Domains and Walls
A ferroelectric crystal freshly cooled through its Curie point breaks into a mosaic of domains — regions of uniform polarization separated by nanometer-thick walls. This domain structure minimizes the total energy: each domain reduces the depolarizing field, while domain walls cost surface energy. The equilibrium pattern balances these competing terms and depends on crystal shape, electrodes, and mechanical boundary conditions.
180-Degree Switching
When an electric field exceeds the coercive field, reversed domains nucleate — typically at electrodes, surfaces, or defect sites — and grow by the forward motion of 180-degree domain walls.
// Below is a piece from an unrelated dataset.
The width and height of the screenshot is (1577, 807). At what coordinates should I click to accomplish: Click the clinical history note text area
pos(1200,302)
The switching follows Kolmogorov-Avrami-Ishibashi (KAI) kinetics: initially slow (nucleation-limited), then rapid (growth-dominated), and finally slow again (impingement of growing domains). This simulator animates this process in real time.
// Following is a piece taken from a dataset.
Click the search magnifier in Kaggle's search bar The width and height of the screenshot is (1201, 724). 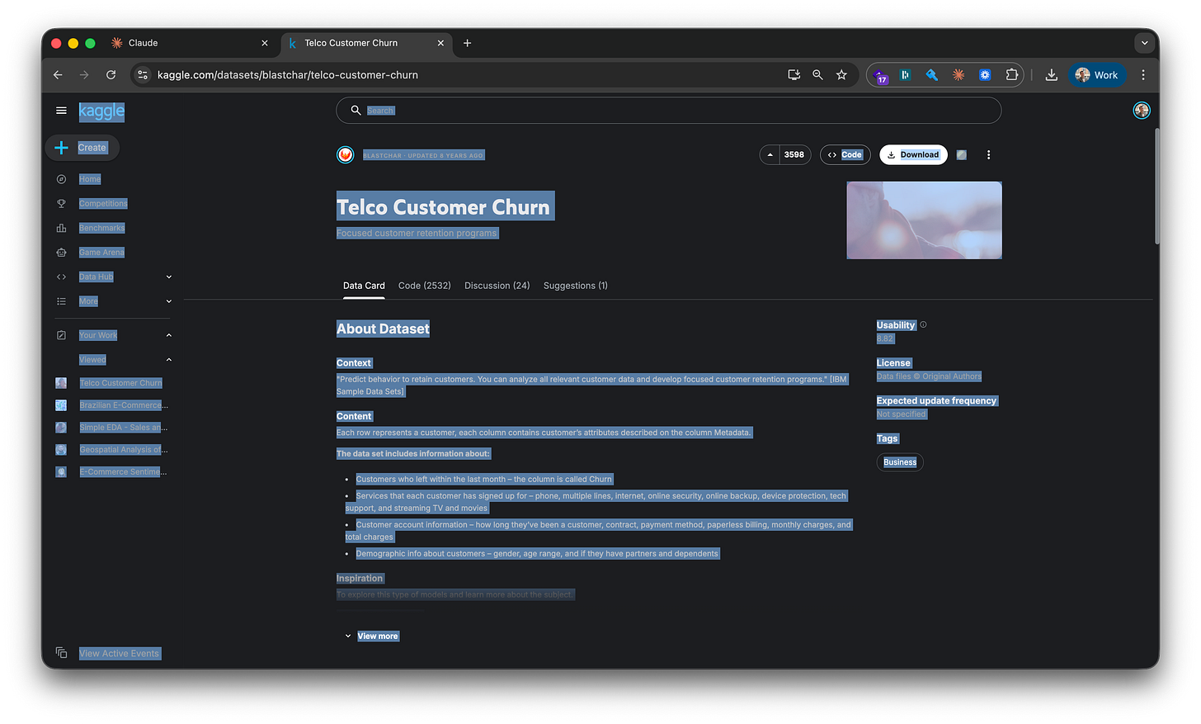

90-Degree Switching and Strain
In tetragonal ferroelectrics like BaTiO3, the polarization can also rotate by 90 degrees into a perpendicular crystallographic axis. This 90-degree switching involves both electrical and mechanical changes — the unit cell elongates along the new polarization direction. The resulting macroscopic strain is the basis of piezoelectric actuation. In the simulation, 90-degree walls appear at 45-degree angles to the poling direction.
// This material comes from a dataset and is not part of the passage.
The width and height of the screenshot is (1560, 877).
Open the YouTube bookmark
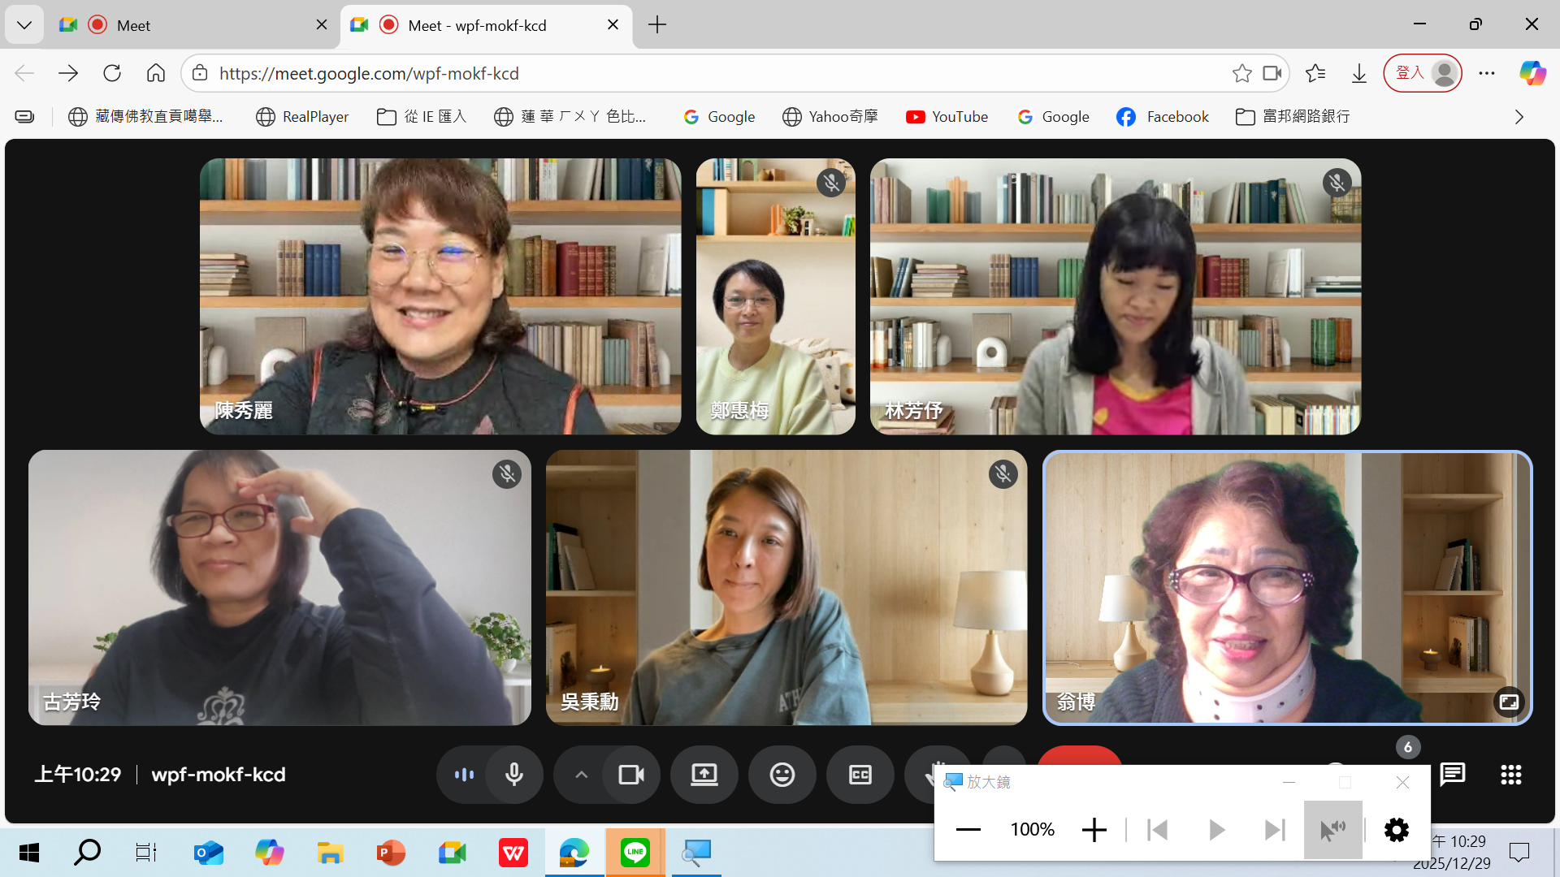pos(947,117)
Pinning, Fatigue, and Aging
Real domain walls interact with crystal defects. Oxygen vacancies aggregate at wall positions, creating an internal bias field (imprint) that shifts the hysteresis loop. Repeated switching can cause fatigue — a progressive loss of switchable polarization as defect clusters grow at electrode interfaces. The wall mobility parameter in this simulator models the effective ease of wall motion through a defective lattice.